Esta excepcional finca rústica situada en el término municipal de Málaga representa una oportunidad única para adquirir un patrimonio de dimensiones extraordinarias en la Costa del Sol. Con una superficie de 480.000 metros cuadrados, este terreno agrícola de secano ofrece una privacidad absoluta y una conexión directa con la naturaleza malagueña. La propiedad se integra en una antigua casa solariega, manteniendo la esencia de las grandes explotaciones tradicionales de la zona, donde el cultivo de almendros, olivos y algarrobos define el carácter del paisaje y la productividad de la tierra.
La edificación principal cuenta con más de 817 metros cuadrados construidos, de los cuales una parte significativa ya está habilitada como vivienda familiar. El interior se distribuye en cinco dormitorios y dos baños, conservando elementos clásicos como la chimenea, que aporta calidez al salón principal. La versatilidad es uno de los mayores activos de esta construcción, ya que las zonas actualmente destinadas a almacén y corral pueden ser transformadas en estancias habitables adicionales. Esta flexibilidad permite proyectar una segunda vivienda independiente o ampliar la actual para crear un refugio de lujo con múltiples suites y zonas de ocio.

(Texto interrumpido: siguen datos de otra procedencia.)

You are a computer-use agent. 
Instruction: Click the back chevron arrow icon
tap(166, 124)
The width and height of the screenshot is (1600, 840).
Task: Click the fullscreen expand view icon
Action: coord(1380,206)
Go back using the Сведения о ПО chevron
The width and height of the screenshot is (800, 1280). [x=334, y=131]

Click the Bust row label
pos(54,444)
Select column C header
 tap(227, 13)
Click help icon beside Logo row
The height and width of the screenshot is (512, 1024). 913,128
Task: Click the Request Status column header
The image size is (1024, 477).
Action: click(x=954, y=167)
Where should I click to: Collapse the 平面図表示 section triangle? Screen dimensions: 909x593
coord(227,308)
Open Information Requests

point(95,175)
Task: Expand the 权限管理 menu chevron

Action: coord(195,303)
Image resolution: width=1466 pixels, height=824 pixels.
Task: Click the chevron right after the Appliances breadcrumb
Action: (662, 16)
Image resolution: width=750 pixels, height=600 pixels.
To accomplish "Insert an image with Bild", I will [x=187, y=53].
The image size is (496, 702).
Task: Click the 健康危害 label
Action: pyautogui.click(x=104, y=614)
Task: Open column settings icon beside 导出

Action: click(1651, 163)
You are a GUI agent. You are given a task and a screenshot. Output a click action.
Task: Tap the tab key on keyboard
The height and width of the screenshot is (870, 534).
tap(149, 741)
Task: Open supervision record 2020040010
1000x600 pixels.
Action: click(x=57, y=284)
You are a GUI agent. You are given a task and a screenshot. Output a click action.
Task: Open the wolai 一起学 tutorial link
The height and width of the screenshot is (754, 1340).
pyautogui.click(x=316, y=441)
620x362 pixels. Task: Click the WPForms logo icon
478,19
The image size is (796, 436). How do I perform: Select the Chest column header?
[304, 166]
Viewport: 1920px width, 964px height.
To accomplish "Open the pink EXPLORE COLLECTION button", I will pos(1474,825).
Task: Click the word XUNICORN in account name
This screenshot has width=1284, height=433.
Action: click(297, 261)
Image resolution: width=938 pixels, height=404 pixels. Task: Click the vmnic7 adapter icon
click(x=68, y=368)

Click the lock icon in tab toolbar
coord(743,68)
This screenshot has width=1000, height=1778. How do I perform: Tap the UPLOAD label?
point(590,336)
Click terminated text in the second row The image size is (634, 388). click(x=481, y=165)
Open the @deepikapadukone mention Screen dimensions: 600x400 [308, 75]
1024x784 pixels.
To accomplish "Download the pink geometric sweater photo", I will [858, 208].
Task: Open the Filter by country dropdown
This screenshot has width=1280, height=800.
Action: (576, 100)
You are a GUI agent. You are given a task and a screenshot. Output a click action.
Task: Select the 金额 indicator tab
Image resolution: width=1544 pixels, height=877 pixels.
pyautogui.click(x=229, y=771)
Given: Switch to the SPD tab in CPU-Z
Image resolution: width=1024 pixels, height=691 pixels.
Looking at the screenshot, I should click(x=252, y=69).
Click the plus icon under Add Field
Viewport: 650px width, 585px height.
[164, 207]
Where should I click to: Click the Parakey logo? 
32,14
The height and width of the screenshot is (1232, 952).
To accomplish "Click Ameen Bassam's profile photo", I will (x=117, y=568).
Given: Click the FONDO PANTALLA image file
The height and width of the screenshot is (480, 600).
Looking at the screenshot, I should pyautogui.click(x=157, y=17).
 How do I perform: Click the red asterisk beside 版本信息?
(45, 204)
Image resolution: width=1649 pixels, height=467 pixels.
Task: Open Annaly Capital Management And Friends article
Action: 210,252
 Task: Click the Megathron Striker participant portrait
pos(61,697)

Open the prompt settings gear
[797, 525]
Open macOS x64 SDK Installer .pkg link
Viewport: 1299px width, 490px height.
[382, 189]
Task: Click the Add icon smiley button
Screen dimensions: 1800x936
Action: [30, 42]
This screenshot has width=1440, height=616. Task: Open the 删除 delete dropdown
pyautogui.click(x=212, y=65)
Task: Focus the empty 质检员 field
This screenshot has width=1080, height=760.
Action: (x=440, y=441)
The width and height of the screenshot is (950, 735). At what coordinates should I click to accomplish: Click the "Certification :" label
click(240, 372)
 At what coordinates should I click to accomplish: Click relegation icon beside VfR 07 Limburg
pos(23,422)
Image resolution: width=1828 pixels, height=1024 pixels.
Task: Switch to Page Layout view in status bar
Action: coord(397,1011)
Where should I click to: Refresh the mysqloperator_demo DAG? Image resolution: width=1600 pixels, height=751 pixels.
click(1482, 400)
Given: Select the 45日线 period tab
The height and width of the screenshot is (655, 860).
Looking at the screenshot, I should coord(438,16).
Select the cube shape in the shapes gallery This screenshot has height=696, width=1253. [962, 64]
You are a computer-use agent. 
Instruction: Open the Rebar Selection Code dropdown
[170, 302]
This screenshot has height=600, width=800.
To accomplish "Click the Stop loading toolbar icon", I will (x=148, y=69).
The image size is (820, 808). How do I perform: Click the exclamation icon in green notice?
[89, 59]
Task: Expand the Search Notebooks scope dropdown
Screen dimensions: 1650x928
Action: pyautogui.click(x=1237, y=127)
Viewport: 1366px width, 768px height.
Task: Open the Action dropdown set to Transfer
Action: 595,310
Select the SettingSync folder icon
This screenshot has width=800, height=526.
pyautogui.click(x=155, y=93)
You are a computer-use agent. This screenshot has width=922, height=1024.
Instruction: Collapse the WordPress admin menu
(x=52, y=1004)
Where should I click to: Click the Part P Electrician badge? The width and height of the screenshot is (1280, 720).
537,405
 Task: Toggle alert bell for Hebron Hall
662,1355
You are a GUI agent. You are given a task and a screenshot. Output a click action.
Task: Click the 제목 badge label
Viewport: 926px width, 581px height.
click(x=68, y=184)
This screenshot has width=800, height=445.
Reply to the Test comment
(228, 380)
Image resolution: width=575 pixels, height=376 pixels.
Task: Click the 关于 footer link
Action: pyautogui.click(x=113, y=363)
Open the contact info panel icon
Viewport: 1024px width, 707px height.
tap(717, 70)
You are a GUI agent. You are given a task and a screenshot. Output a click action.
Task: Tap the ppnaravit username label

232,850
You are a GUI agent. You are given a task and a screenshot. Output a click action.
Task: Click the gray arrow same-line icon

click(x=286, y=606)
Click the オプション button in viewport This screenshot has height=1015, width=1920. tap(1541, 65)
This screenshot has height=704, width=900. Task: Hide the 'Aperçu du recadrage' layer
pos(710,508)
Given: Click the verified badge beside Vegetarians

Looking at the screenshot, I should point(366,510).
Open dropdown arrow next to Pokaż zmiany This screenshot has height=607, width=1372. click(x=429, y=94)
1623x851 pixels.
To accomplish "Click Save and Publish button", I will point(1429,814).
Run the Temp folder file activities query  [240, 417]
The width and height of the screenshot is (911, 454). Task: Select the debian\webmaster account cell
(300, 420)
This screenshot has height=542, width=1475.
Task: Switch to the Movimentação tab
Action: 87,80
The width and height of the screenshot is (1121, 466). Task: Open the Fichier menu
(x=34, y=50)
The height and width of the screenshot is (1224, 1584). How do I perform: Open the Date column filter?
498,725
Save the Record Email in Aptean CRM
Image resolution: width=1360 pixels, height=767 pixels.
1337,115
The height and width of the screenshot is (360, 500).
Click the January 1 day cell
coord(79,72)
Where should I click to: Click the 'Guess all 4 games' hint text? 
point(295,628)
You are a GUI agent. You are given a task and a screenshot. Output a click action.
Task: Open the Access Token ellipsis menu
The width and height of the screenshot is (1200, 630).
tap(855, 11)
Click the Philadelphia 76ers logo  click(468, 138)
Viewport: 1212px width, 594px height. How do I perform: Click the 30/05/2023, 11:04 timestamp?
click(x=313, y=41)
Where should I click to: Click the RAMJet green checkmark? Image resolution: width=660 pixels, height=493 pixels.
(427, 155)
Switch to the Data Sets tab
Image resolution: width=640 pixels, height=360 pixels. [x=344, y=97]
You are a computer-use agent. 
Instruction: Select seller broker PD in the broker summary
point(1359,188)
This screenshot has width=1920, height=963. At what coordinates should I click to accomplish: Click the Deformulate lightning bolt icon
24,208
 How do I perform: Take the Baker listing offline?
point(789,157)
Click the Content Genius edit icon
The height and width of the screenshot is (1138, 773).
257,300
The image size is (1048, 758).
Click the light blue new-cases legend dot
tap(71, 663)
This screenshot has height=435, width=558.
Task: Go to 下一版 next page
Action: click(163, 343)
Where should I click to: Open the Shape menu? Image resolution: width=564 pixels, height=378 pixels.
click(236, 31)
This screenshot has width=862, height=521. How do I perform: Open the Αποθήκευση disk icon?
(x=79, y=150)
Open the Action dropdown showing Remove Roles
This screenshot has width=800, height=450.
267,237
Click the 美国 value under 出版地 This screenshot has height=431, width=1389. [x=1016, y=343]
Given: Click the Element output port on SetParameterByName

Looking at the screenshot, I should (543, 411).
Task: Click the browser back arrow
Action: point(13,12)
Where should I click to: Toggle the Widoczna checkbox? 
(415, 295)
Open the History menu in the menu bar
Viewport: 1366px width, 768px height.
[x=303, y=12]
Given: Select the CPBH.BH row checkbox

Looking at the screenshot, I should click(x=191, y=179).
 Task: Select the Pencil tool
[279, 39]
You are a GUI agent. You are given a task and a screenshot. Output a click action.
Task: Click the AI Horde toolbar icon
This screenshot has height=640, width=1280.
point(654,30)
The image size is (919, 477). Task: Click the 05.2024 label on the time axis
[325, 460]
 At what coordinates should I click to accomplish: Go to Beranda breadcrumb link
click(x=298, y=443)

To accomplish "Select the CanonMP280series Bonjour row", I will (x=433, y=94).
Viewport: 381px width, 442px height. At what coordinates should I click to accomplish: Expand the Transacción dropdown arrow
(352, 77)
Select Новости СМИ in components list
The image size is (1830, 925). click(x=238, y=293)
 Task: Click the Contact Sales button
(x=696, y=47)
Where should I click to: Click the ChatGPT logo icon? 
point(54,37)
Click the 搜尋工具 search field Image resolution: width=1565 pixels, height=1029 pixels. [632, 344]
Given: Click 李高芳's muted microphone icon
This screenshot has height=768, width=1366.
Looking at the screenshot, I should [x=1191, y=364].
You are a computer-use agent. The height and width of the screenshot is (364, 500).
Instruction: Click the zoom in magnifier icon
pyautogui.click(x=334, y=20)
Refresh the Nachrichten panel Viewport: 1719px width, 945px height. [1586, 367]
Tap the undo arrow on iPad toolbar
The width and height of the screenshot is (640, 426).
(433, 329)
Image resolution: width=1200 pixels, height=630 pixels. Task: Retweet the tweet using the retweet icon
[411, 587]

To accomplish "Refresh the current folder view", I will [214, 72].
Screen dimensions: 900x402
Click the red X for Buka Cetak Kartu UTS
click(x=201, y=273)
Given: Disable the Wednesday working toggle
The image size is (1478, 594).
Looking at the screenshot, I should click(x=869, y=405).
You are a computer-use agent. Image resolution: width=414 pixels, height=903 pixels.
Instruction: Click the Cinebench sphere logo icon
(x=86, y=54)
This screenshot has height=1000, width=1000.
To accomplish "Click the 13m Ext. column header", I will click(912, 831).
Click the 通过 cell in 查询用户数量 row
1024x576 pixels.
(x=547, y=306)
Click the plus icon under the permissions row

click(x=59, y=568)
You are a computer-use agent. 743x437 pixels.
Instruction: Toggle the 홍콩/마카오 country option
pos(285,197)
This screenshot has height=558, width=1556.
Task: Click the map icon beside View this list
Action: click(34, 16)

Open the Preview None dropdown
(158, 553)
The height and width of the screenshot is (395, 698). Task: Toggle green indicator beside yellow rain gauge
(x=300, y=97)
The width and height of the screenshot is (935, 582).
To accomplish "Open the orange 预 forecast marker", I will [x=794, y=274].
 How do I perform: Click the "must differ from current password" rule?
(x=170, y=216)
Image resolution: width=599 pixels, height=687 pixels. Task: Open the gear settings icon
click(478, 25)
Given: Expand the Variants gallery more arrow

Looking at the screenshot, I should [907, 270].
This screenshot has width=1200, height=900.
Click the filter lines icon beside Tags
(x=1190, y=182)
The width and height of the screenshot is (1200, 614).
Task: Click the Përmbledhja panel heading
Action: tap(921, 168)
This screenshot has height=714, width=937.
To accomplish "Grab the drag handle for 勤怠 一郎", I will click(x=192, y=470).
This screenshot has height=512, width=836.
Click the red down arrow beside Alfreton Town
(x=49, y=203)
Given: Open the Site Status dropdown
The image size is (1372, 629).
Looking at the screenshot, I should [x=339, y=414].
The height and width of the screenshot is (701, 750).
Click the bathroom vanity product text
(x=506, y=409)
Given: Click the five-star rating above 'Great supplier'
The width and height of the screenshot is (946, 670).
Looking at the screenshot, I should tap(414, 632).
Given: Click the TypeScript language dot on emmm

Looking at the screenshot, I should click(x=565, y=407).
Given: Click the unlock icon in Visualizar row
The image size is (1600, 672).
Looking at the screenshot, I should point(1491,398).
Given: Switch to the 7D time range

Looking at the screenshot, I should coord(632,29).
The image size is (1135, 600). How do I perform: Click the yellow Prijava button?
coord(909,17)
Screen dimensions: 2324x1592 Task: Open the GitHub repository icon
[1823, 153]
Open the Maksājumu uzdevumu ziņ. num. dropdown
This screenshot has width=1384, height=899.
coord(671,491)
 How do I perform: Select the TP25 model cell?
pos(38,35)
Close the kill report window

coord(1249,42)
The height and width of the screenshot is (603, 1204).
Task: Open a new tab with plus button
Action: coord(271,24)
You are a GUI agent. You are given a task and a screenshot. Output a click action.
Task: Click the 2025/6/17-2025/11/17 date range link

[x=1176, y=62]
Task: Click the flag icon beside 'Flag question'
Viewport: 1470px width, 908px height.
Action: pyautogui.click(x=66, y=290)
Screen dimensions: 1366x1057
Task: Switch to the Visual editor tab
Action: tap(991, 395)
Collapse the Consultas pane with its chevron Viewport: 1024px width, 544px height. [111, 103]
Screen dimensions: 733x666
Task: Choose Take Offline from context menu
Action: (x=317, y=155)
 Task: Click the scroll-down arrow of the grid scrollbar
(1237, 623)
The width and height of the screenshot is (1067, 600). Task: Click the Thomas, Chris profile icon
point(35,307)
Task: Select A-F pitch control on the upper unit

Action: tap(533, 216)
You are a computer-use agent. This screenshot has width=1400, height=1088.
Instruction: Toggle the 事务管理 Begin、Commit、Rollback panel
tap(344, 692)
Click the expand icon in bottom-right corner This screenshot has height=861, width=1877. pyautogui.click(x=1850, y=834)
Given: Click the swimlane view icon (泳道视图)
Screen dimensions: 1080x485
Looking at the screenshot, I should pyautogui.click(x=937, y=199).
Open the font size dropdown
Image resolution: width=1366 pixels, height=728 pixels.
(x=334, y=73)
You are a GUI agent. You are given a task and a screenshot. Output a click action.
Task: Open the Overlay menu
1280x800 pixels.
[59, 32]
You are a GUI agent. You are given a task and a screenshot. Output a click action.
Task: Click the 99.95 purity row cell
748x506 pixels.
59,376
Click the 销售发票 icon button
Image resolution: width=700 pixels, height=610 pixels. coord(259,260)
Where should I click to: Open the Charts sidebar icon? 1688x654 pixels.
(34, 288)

Desde el punto de vista agrícola, la finca posee un potencial de explotación latente muy elevado. La densidad actual de árboles frutales puede incrementarse notablemente, convirtiendo la propiedad en un negocio agropecuario rentable y diversificado. La estructura de la casa, aunque adosada a otra propiedad colindante, garantiza la independencia necesaria para disfrutar de la serenidad absoluta del entorno rural. Los espacios exteriores invitan a la creación de terrazas mirador desde las que contemplar las vistas panorámicas que abarcan todo el horizonte montañoso de la provincia.
La ubicación estratégica en Málaga permite disfrutar de un entorno bucólico sin renunciar a las infraestructuras urbanas de primer nivel. A pocos minutos en coche se accede al centro de la ciudad, sus museos, el puerto y las playas locales. Esta proximidad a servicios esenciales, centros de salud y colegios internacionales convierte a la finca en una inversión inteligente tanto para uso residencial como para proyectos de agroturismo. Es una pieza inmobiliaria de gran valor para quienes buscan espacio, tradición y rentabilidad en un enclave privilegiado.